Brief Bit of Oregon History:

Oregon has a reputation as a progressive state, but it has a racist past that affects the makeup of the state today. During the 1840s and 1850s, Oregon passed exclusion laws against African Americans. The first exclusion law, passed in 1844 by the provisional government of Oregon, included a ban on slavery and a requirement that slave owners free their slaves. However, African Americans who remained in Oregon after their freedom was granted would be whiplashed and expelled. If they were caught again in the territory within six months, the punishment would be repeated. 

In 1857, when the state constitution was written in anticipation of statehood, an exclusion clause was inserted, prohibiting new immigration of African Americans, as well as making illegal their ownership of real estate and entering into contracts. Oregon was the only free state admitted to the Union with an exclusion clause in its constitution.

During the 1920s, the Ku Klux Klan (KKK) blossomed in Oregon. KKK membership per capita in Oregon was greater than anywhere in the nation. Governor Walter Pierce, who took office in 1923, was a card-carrying member of the KKK. Oregon was known for its "sundown towns" that allowed Black people to pass through towns, but required them to leave by sundown. These purposely all-white towns had signs that were posted stating that people of color had to leave the town by sundown. Partly due to such prejudice and exclusion, Blacks are only about two percent of the Oregon population, compared with thirteen percent nationwide. 

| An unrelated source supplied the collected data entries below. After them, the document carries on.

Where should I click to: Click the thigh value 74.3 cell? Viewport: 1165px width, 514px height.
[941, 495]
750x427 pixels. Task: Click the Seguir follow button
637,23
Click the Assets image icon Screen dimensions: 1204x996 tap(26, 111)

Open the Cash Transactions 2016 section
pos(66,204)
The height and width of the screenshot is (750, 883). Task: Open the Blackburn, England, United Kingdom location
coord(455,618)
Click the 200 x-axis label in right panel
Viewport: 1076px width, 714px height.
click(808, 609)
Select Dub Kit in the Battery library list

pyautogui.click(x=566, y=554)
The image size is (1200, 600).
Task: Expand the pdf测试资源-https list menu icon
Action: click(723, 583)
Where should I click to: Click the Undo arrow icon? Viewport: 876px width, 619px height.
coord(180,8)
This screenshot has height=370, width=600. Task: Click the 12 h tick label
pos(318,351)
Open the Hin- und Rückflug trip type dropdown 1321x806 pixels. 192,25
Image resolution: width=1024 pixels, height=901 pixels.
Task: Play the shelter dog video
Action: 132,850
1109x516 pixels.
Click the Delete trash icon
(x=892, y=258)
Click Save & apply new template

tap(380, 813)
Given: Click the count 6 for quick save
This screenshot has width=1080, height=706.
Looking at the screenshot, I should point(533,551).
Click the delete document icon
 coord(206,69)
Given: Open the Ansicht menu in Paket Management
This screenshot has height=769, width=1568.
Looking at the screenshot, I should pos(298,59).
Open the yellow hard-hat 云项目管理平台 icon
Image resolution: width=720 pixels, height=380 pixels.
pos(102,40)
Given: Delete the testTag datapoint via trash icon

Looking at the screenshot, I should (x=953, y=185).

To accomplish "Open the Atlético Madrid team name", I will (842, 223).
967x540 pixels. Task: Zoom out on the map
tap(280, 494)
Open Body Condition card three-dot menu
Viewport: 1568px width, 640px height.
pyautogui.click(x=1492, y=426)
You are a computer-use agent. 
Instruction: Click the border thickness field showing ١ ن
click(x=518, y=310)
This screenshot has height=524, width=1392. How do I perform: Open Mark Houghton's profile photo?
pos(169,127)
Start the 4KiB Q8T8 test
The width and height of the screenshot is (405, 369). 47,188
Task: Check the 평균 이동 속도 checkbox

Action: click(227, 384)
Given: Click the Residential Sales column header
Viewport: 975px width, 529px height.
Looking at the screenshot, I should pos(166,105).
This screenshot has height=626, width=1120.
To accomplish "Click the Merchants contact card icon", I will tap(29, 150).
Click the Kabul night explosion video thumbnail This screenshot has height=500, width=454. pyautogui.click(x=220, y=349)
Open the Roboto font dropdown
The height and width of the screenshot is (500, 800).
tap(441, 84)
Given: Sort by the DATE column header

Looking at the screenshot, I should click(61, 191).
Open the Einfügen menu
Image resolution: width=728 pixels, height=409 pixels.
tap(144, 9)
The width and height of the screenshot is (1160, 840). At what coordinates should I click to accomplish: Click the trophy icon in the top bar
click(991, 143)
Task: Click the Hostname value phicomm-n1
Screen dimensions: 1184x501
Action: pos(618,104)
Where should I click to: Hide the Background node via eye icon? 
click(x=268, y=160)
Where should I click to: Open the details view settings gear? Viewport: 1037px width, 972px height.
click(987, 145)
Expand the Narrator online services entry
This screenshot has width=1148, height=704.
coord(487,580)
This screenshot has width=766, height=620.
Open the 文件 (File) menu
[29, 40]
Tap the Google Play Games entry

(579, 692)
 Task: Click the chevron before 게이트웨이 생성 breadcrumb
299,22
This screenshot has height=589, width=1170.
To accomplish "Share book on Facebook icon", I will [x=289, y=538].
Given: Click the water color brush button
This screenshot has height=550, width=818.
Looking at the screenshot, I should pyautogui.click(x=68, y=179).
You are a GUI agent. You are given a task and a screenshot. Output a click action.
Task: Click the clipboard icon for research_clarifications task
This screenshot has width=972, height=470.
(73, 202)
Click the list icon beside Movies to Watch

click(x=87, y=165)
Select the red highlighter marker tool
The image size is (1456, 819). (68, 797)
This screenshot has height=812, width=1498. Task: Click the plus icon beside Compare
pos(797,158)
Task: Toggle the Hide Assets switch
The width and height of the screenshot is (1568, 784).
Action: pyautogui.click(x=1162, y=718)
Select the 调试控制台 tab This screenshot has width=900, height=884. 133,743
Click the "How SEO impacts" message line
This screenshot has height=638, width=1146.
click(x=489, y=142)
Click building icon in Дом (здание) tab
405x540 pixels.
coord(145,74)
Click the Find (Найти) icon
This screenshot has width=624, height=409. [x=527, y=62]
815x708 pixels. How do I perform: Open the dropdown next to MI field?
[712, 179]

Why Aren't There More Black People in Oregon?
Walidah Imarisha is an adjunct professor of history at Portland State University and Oregon State University. I was fortunate to experience Ms. Imarisha's excellent presentation: A Hidden History: Why Aren't There More Black People in Oregon? 



3 comments:

Unknown said...

You did not research enough, what the side of this building says has exactly 0% to do with black people or black people in Oregon. There is a story behind this but it has nothing to do with racism at all. Feel free to reach out if you want the truth and not this assumed garbage you are spouting because you do not know the truth or how to properly research.
People like you are the problem.

RiverBear said...

Racism is alive in Oregon ...especially eastern Oregon.

Anonymous said...

Fuhrer Trump and his brown shirts have emboldened racism.